Elektromobilität: Porsche gewährt Einblick in den Innenraum des Taycan

Wenige Wochen vor der Weltpremiere zeigt Porsche Bilder aus dem Innenraum des Taycans.

Der Vorteil: Die klassischen Proportionen eines Porsche-Innenraums bleiben erhalten. Der Nachteil: Die klassischen Proportionen eines Porsche-Innenraums bleiben erhalten. Tesla-Fahrer und -Fans werden sich (wie schon beim Audi e-tron und Mercedes EQC) über die kleinen Displays mockieren, andere wiederum genau darüber freuen, dass sie das Gefühl haben, in einem Auto zu sitzen und nicht vor einem riesigen Tablet.

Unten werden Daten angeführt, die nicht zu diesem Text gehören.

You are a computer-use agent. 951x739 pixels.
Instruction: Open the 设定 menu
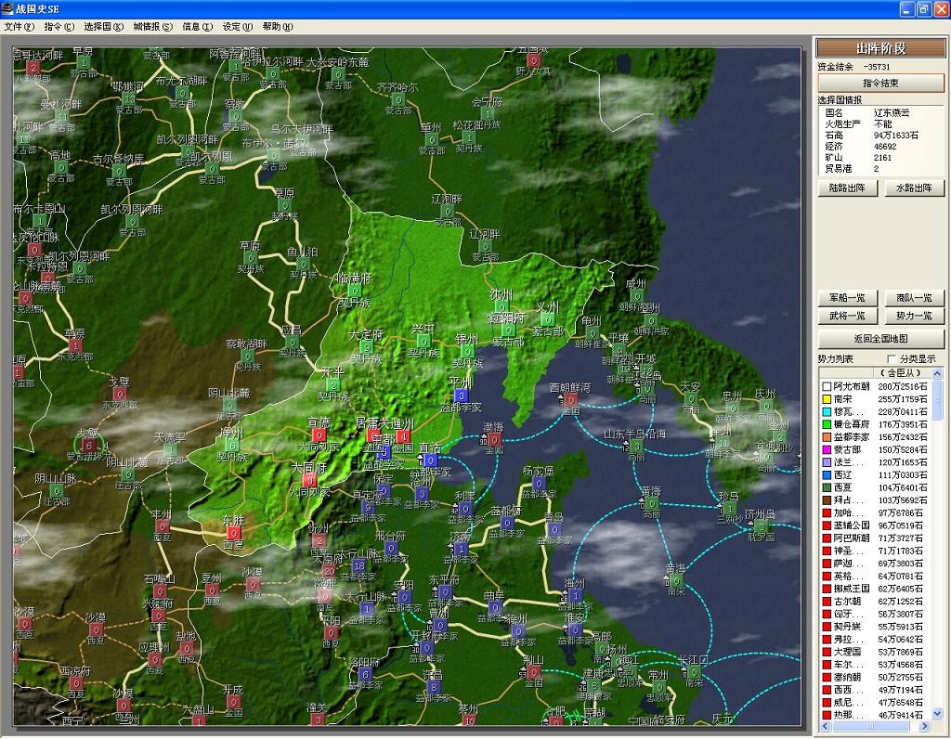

Diesem Spagat waren sich die Porsche-Designer nach eigenen Angaben bewusst – und haben sich für eine klassische Innenraum-Aufteilung entschieden. „Wir haben die Proportionen auf den Fahrer ausgerichtet, denn wir bauen keine Smartphones, die fahren können“, sagt Gontimur Meissner aus dem Design-Team. „Deshalb haben wir uns auch für eine Mittelkonsole entschieden, sie ist wichtig für das Sportwagen-Gefühl.“
Während etwa bei einem Tesla Model 3 das große Zentraldisplay das Armaturenbrett dominiert, ist der höchste Punkt der Taycan-Instrumententafel das Kombiinstrument für den Fahrer – damit hat in der Denkweise der Designer der Fahrer alles im Blick, weitere Funktionen müssen sich dem unterordnen. Das erklärt auch den Ansatz des Bediensystems und der Kommunikation mit dem Fahrer: Das volldigitale Kombiinstrument ist mit 16,8 Zoll das größte Display im Taycan, der Zentralbildschirm misst nur 10,9 Zoll in der Diagonale.